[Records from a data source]
═══

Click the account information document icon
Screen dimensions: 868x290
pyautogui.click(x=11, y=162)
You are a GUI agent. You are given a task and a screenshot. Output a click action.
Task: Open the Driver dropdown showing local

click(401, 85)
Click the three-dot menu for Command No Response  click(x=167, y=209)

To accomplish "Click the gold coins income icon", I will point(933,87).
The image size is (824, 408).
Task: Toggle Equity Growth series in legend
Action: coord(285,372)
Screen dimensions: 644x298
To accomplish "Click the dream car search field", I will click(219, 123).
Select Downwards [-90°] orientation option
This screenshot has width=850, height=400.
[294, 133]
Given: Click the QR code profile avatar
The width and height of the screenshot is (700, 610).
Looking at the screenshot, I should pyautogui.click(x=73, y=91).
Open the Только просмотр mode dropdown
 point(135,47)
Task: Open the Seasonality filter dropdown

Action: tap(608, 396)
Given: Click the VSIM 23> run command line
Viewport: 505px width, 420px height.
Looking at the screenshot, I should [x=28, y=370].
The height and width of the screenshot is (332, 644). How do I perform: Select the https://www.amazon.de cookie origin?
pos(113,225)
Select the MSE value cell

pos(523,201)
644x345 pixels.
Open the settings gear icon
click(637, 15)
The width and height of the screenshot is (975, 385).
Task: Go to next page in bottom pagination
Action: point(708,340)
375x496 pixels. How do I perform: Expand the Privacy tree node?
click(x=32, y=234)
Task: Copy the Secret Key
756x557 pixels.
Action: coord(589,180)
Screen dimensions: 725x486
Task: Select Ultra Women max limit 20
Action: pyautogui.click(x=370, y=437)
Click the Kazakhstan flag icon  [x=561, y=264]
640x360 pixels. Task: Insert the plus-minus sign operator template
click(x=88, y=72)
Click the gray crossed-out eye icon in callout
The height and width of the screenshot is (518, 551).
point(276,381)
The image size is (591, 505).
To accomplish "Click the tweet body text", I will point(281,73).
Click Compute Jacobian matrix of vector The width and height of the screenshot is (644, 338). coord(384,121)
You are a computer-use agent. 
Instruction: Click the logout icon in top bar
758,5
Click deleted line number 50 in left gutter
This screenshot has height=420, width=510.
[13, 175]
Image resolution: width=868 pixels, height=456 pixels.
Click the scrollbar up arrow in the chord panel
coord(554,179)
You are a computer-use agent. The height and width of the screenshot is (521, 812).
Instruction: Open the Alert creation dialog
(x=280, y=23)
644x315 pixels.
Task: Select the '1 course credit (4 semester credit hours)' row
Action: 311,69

═══

Instructions for the task
What you retype should run from the first line of the entries above through the line containing "Click the three-dot", exactly and in full.

Response below
Click the account information document icon
Screen dimensions: 868x290
pyautogui.click(x=11, y=162)
You are a GUI agent. You are given a task and a screenshot. Output a click action.
Task: Open the Driver dropdown showing local

click(401, 85)
Click the three-dot menu for Command No Response  click(x=167, y=209)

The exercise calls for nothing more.